Task item ::
Exact copies of the lines from the start of the records through the line with "Click the Name Servers: label" are what the answer must hold; pictures are not part of it.

***** Source material *****

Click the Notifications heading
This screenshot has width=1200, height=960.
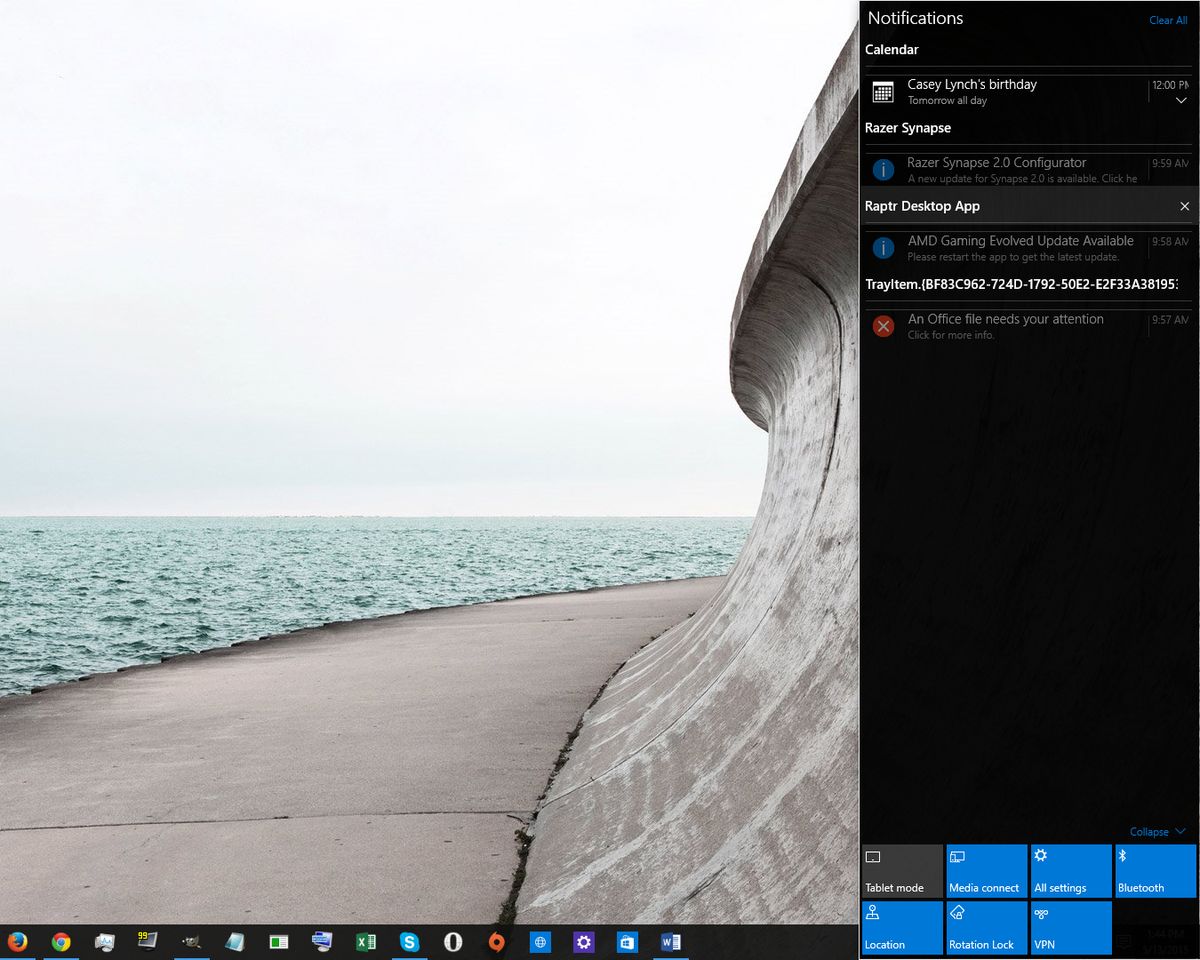pyautogui.click(x=915, y=18)
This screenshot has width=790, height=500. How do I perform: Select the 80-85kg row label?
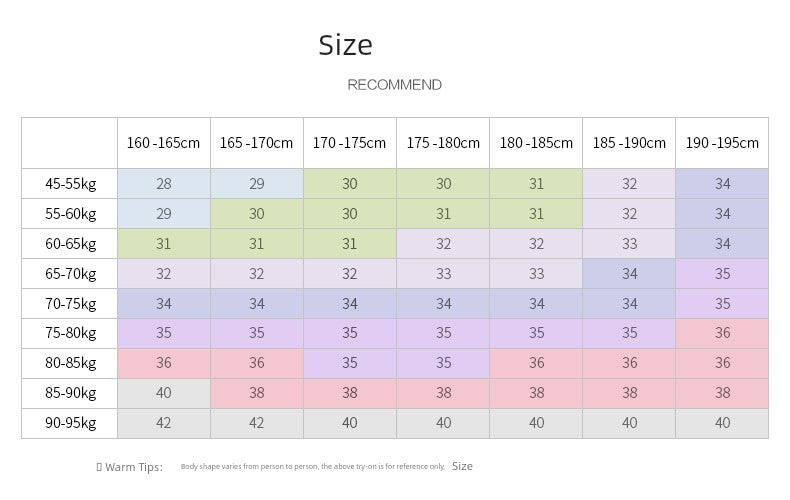[x=70, y=363]
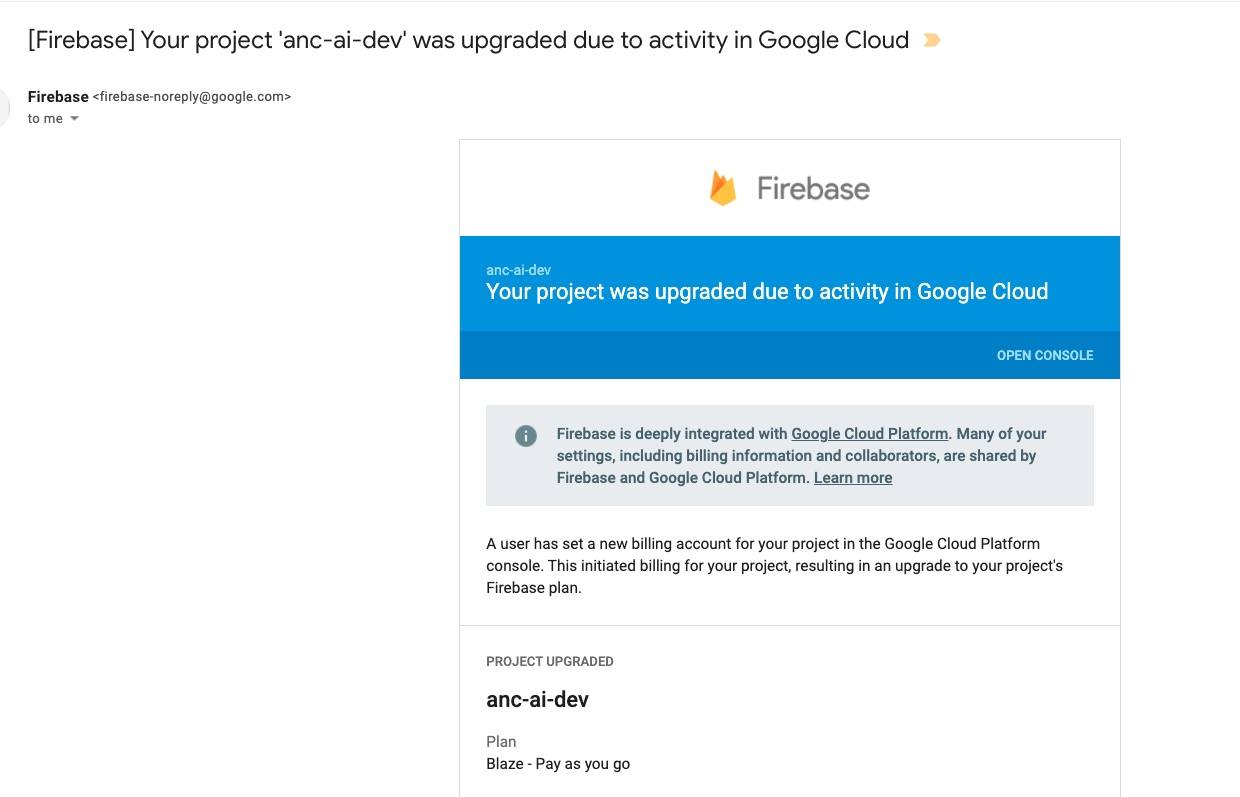Viewport: 1240px width, 797px height.
Task: Click the blue banner headline about project upgrade
Action: click(766, 292)
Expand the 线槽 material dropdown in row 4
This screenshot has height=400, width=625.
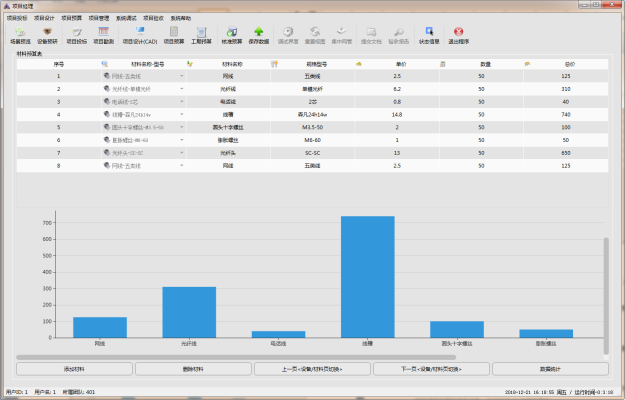click(181, 115)
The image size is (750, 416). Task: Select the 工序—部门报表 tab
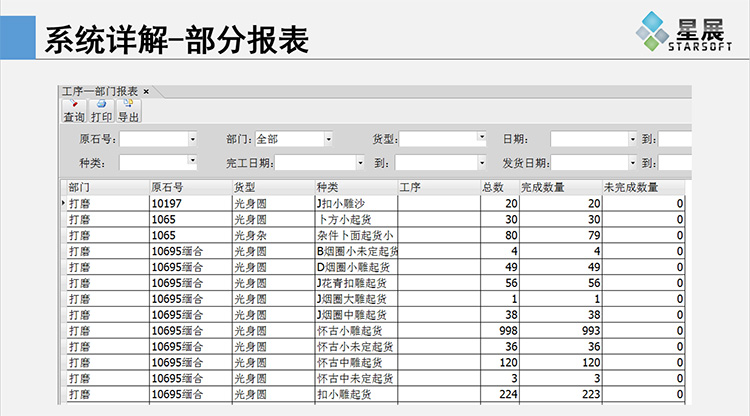[x=100, y=91]
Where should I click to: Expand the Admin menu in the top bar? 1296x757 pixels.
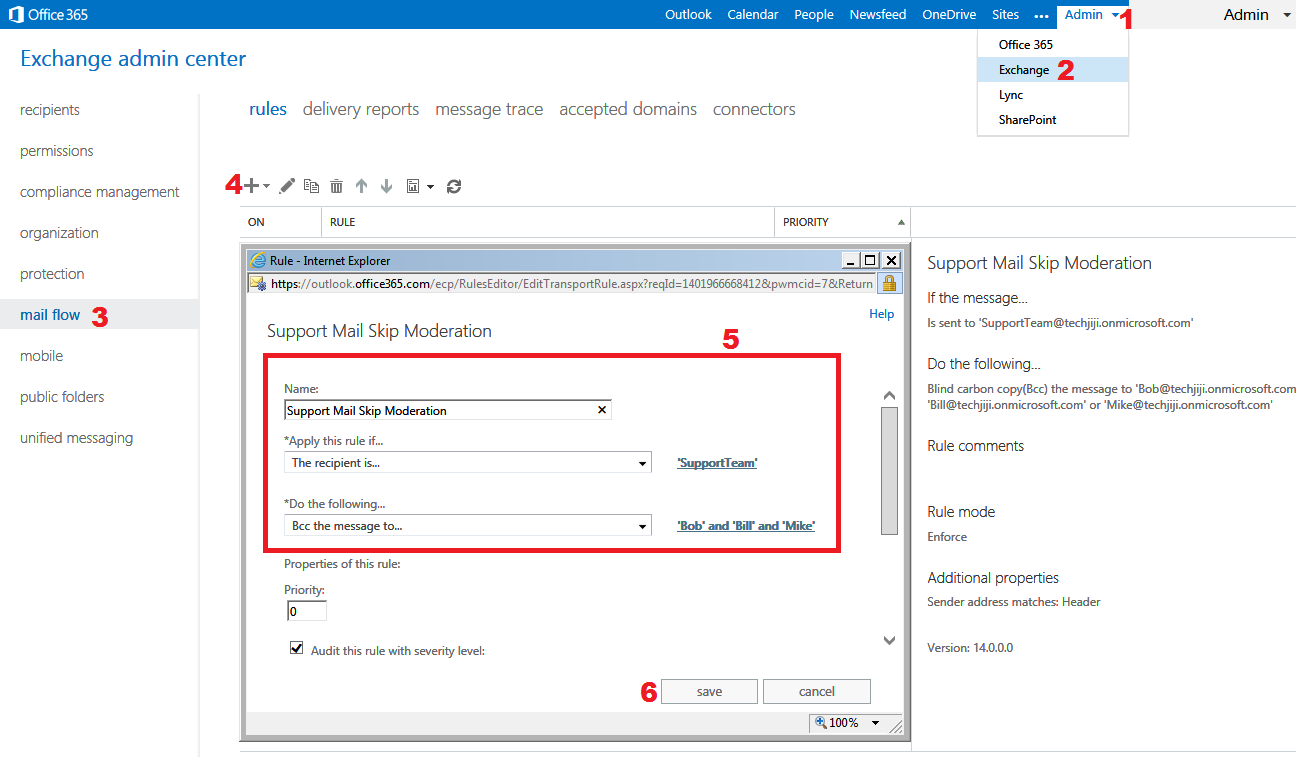(1083, 14)
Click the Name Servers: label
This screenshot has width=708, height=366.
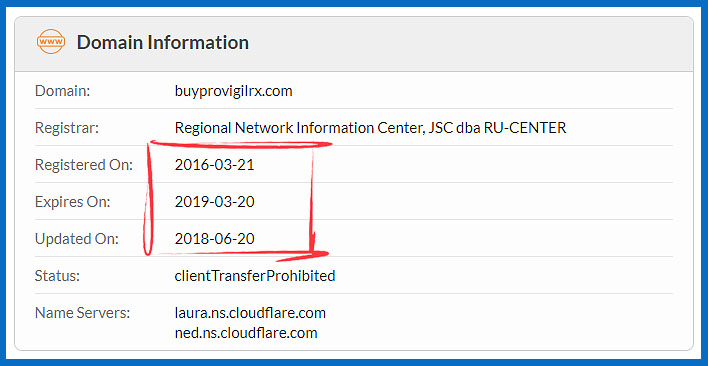tap(82, 312)
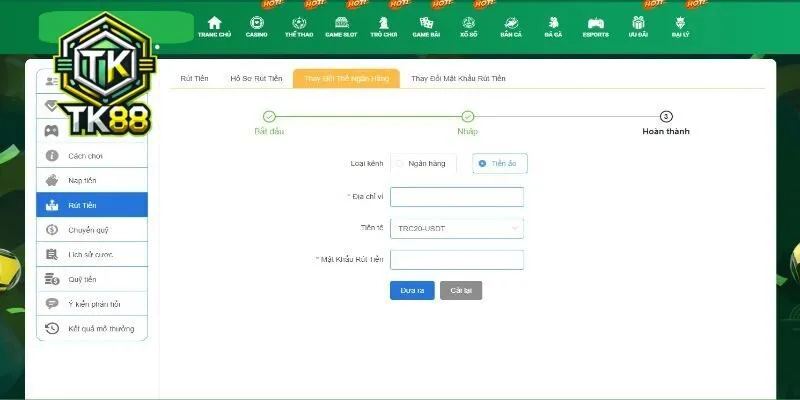800x400 pixels.
Task: Open the Thay Đổi Mật Khẩu Rút Tiền tab
Action: click(x=458, y=78)
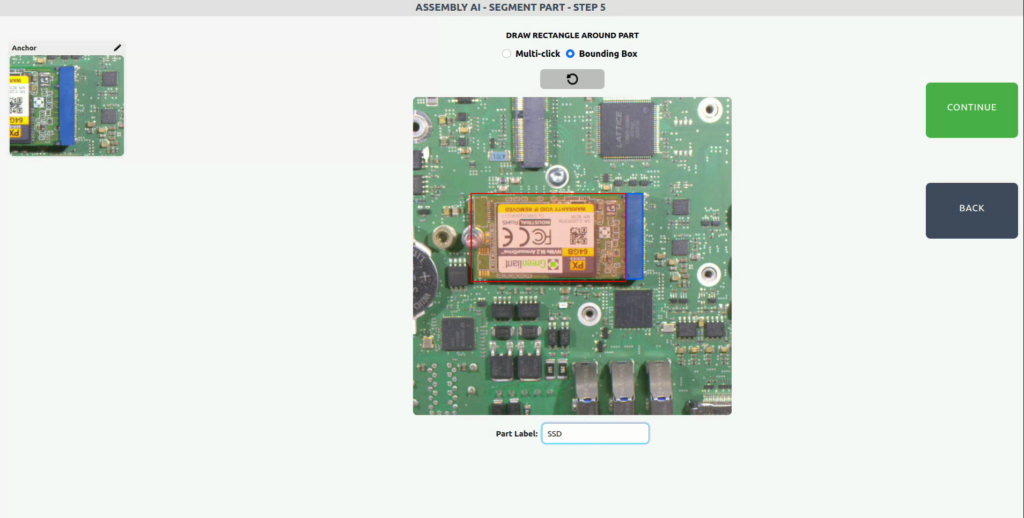Open the Anchor thumbnail image

pyautogui.click(x=66, y=105)
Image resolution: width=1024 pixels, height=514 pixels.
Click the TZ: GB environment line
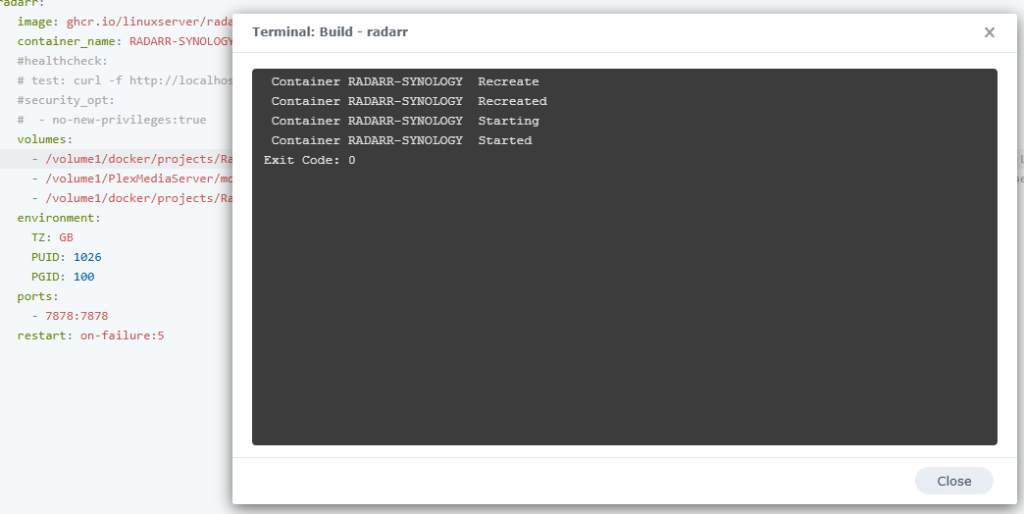tap(52, 237)
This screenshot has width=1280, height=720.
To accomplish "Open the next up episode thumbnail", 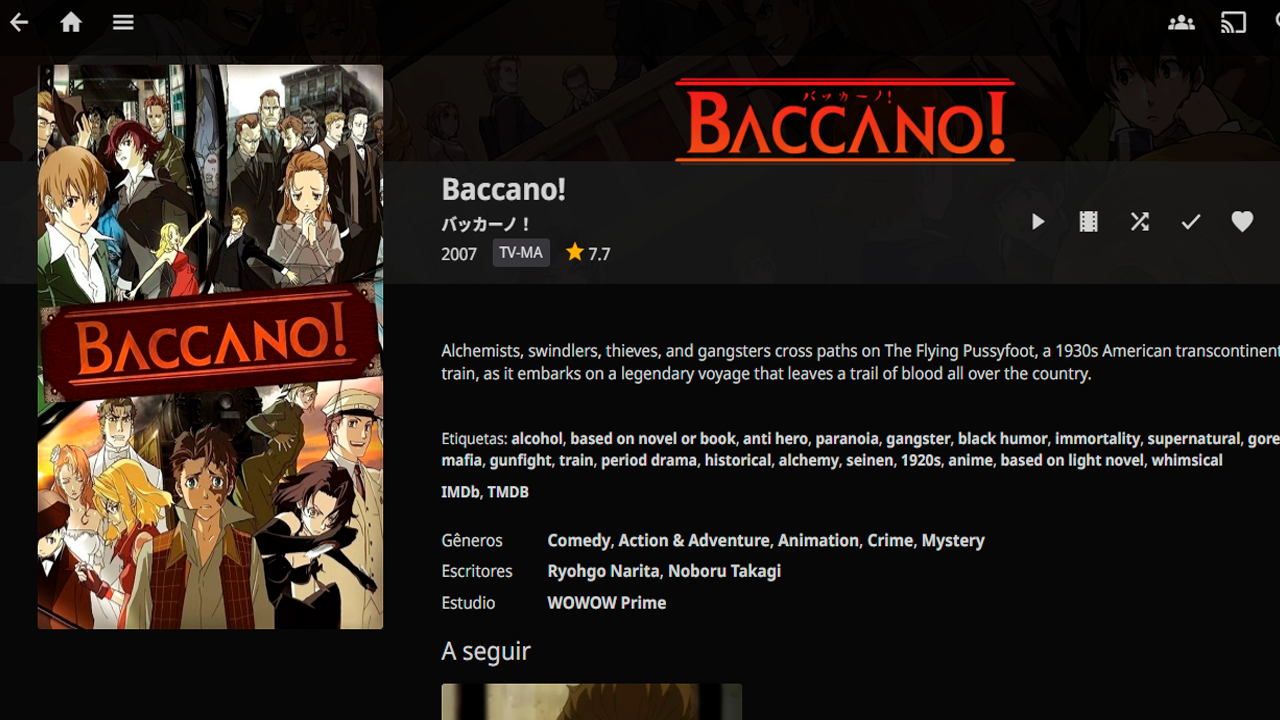I will click(x=592, y=702).
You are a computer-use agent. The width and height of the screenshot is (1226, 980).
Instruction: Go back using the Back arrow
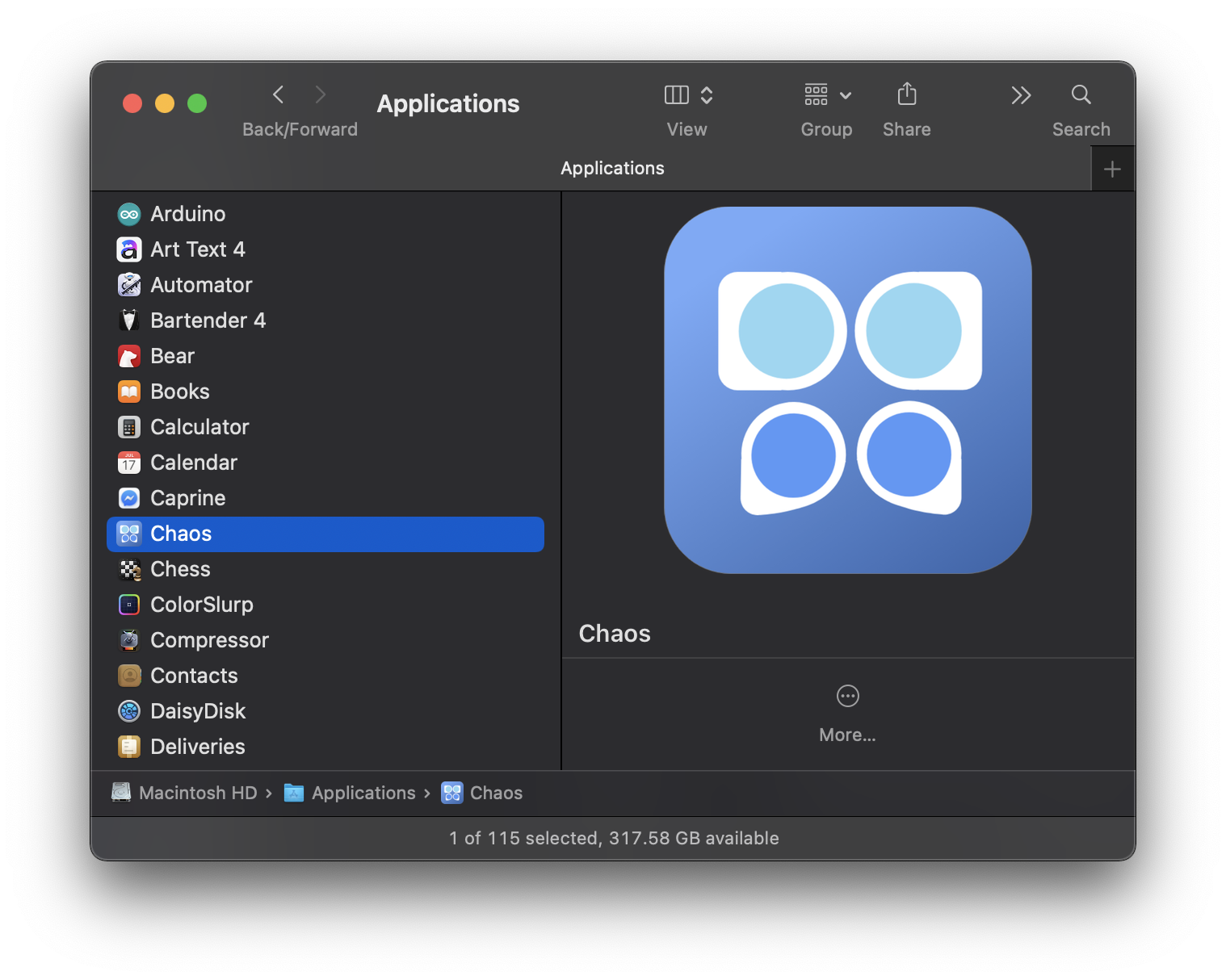[x=279, y=95]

*****

Exercise answer ::
Click the Notifications heading
This screenshot has width=1200, height=960.
pyautogui.click(x=915, y=18)
This screenshot has width=790, height=500. How do I perform: Select the 80-85kg row label?
[x=70, y=363]
Viewport: 1240px width, 797px height.
Task: Click the blue banner headline about project upgrade
Action: click(766, 292)
Expand the 线槽 material dropdown in row 4
This screenshot has height=400, width=625.
click(181, 115)
The image size is (750, 416). Task: Select the 工序—部门报表 tab
[x=100, y=91]
Where should I click to: Expand the Admin menu in the top bar? 1296x757 pixels.
(1083, 14)
Click the Name Servers: label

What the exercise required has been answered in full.